Anna Lombroso per il Simplicissimus
Non si resiste a lungo sull’autobus n.3 che sostituisce la vecchia e sferragliante circolare. Non è questione di etnie, non distingui tunisini, romeni, cingalesi, quelle sono le facce tutte uguali del popolo universale dei poveri, tese e impaurite, regolari o irregolari, le unisce, in fattezze e sguardi tutti precisi degli occhi bassi, uno spavento diffidente di noi, del nostro prepotente potere di padroni di casa e delle loro vite. Non si resiste a lungo. Eppure c’è silenzio nel bus n.3, tutti sembrano intenti ai loro tormentosi e antichi rovelli, quelli dei poveri di sempre, i contadini diventati manovali dei tram del boom di Milano o di Torino. Ogni tanto uno scoppio di voce dentro un cellulare ansioso, lamentoso o aggressivo, poi di nuovo il silenzio della tribolazione assidua e travagliata degli esclusi. Non si resiste a lungo, c’è quell ‘acre odore di fritto irrancidito che impregna gli abiti dei ragazzi che lavano le stoviglie nelle hosterie romane, dal “bujaccaro” che ormai propone insieme alla coda alla vaccinara il kebab e il sushi. Certo, dormono vestiti nelle stanzone dove si avvicendano in miserabili turni su miserabili letti affittati da miserabili profittatori.
Sul n.3 anche oggi c’era silenzio, mica si parla dei disperati a Bari, delle loro rabbiose interminabili attese delle risposte alle richieste di asilo del numero crescente di dinieghi, dell’inciviltà dei centri di accoglienza. Per quelli che viaggiano sul 3, col biglietto perchè si ha paura anche del controllore, quelli delle legittime rivolte sono un pericolo, quelli che si ribellano al sopruso costituiscono un rischio, richiamano l’attenzione sulle schiere di “nascosti”, di sottomessi, di clandestini anche quando si è regolari, di invisibili, come li vogliamo noi.
Anche per quello non si resiste a lungo sul n.3, per non guardare come stiamo diventando? Spaventati, rassegnati, assoggettati, ubbidienti perché dobbiamo tenerci cara una sottospecie di cittadinanza, quella del lavoro anche precario, dei piccoli privilegi, della sopravvivenza, di una sicurezza fatta di garanzie a spese degli altri e della protezione di potenti.
Così come sul n.3 si sta separati in casa: coesistenza senza convivenza, ostili e intrisi di pregiudizio, incerti, impauriti gli uni degli altri. Se proprio vengono, se proprio non si riesce a fermarli alle frontiere, se proprio non si può ricacciarli, se proprio ci è utile impiegarli in quote a fare quello che non vogliamo fare noi, allora stiano per conto loro, seguano di soppiatto come una colpa usi, tradizioni, religione. Se ci prendono malvolentieri, se ci trattano come invasori mal sopportati, se guardano a noi come a un bubbone che puzza beve trasgredisce violenta, brutto e minaccioso, allora sono nemici, ci negano e noi neghiamo loro, sono gelosi della loro identità e noi teniamo chiusa dentro di noi, ben custodita la nostra insieme alla nostra collera.
Non è bello un Paese che si vive come il bus n.3. Dove tutti sono clandestini del futuro.

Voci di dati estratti
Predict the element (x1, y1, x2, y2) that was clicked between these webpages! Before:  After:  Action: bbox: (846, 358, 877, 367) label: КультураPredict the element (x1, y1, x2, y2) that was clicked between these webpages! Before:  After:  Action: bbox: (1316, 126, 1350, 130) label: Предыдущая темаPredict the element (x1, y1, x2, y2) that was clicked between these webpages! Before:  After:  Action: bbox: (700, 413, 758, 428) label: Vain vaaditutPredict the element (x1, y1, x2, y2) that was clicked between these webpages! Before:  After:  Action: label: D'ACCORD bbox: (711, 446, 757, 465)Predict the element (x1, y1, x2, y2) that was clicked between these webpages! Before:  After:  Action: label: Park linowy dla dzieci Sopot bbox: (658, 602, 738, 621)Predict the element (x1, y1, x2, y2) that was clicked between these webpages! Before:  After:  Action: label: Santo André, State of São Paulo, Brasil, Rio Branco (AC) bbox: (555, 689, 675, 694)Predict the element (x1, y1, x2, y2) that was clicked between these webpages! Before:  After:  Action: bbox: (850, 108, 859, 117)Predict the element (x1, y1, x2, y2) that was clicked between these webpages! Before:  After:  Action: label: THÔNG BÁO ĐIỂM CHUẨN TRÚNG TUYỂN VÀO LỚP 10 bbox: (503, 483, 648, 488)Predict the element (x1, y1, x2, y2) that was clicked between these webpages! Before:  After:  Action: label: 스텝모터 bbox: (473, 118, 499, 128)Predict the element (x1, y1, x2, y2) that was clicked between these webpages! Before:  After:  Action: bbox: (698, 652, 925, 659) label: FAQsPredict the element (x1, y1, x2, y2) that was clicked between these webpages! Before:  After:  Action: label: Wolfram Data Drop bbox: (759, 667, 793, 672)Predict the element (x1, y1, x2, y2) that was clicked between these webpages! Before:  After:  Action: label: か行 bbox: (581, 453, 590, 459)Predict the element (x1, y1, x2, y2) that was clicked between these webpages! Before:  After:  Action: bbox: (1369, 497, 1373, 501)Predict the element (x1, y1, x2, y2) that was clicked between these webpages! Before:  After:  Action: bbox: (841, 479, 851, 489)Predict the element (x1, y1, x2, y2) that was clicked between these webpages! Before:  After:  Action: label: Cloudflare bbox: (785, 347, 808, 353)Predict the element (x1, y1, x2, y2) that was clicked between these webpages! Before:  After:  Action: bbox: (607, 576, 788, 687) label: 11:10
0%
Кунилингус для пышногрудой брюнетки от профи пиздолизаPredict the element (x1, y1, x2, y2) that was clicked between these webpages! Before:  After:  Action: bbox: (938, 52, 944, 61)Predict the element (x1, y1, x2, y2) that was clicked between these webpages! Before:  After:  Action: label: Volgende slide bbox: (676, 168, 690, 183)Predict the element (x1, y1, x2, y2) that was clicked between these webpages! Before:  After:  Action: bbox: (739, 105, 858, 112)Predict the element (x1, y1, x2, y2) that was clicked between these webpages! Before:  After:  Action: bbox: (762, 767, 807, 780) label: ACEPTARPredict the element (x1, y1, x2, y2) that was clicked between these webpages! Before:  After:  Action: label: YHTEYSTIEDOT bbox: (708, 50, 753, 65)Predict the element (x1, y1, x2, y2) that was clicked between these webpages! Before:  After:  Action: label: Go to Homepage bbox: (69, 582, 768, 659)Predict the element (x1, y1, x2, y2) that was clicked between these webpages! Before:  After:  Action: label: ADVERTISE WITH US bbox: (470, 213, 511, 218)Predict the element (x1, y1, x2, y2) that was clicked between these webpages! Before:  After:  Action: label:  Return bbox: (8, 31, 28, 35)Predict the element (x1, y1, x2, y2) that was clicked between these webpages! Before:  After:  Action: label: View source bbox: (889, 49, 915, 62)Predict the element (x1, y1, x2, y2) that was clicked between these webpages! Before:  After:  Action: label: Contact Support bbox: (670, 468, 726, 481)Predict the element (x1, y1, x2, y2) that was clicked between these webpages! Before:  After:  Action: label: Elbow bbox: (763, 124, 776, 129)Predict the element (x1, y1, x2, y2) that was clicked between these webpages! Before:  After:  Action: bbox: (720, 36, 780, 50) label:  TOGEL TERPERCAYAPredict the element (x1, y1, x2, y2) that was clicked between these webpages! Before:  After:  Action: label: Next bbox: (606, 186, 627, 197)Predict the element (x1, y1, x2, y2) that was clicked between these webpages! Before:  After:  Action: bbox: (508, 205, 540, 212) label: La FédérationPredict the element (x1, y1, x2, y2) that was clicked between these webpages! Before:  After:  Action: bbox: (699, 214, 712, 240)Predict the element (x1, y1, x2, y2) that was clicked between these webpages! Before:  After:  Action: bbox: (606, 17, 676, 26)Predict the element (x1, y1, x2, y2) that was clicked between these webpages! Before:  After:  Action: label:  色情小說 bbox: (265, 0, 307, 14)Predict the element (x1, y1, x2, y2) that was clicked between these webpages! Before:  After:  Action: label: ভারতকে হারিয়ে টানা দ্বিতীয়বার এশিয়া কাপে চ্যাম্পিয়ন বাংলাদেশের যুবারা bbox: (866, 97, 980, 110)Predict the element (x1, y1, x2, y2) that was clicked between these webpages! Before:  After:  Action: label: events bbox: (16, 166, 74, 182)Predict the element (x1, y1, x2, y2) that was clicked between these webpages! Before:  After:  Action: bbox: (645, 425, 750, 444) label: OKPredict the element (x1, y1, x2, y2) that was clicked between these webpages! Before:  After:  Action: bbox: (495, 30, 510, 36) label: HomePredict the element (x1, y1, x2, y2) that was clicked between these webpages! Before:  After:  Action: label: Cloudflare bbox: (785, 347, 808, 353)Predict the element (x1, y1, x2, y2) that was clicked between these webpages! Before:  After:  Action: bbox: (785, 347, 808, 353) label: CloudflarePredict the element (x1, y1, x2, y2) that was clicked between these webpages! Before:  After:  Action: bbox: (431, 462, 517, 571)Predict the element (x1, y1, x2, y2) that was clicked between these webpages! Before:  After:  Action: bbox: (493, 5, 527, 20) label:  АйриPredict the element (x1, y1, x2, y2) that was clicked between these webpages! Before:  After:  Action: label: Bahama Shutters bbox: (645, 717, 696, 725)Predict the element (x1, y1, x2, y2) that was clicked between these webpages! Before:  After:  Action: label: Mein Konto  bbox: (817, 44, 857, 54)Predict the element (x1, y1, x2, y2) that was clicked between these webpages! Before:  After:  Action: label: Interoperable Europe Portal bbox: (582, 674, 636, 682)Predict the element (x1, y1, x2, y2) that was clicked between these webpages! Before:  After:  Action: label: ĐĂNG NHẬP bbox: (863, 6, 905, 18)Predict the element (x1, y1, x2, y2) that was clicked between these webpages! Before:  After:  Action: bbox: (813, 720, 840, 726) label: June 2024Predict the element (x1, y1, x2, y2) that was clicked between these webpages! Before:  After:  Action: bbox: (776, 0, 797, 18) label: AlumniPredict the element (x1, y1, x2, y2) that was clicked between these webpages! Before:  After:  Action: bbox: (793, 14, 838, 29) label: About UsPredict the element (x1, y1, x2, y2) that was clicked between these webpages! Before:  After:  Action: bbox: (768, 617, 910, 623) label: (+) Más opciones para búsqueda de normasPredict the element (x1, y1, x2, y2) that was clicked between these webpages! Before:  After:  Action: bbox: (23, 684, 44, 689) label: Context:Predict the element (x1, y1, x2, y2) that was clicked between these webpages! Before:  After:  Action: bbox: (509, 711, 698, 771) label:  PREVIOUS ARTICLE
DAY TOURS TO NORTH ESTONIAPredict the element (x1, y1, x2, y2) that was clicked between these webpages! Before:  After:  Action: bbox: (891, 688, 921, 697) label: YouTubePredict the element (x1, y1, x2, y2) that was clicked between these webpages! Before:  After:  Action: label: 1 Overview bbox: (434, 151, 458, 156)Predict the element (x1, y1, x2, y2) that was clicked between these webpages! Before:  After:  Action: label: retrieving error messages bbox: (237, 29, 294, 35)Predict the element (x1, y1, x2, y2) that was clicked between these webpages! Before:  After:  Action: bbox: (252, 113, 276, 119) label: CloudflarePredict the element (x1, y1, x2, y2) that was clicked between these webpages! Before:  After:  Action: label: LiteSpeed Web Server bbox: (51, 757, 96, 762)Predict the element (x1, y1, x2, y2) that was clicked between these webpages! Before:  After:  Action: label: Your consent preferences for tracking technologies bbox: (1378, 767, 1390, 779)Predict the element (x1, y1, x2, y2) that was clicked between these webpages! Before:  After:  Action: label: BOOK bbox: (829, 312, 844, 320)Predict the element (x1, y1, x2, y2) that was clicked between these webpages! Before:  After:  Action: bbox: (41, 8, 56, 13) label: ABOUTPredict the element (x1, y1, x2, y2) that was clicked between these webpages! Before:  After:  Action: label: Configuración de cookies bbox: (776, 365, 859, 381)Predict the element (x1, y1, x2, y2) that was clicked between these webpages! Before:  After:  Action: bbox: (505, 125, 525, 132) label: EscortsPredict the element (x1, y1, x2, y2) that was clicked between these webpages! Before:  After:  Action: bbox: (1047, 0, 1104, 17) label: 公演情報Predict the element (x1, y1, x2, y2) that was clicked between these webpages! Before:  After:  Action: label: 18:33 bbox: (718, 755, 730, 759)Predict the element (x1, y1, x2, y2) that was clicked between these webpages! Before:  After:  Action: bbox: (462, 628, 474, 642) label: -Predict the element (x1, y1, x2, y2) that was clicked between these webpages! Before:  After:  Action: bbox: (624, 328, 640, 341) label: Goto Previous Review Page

Consegna 1
Elenca tutte le città italiane nominate nel brano sull'autobus n.3.
Consegna 2
Ripeti il brano sull'autobus n.3 a partire da "Così come sul" e fino a "clandestini del futuro.".

Risposta scritta 1
Milano, Torino, Bari

Risposta scritta 2
Così come sul n.3 si sta separati in casa: coesistenza senza convivenza, ostili e intrisi di pregiudizio, incerti, impauriti gli uni degli altri. Se proprio vengono, se proprio non si riesce a fermarli alle frontiere, se proprio non si può ricacciarli, se proprio ci è utile impiegarli in quote a fare quello che non vogliamo fare noi, allora stiano per conto loro, seguano di soppiatto come una colpa usi, tradizioni, religione. Se ci prendono malvolentieri, se ci trattano come invasori mal sopportati, se guardano a noi come a un bubbone che puzza beve trasgredisce violenta, brutto e minaccioso, allora sono nemici, ci negano e noi neghiamo loro, sono gelosi della loro identità e noi teniamo chiusa dentro di noi, ben custodita la nostra insieme alla nostra collera.
Non è bello un Paese che si vive come il bus n.3. Dove tutti sono clandestini del futuro.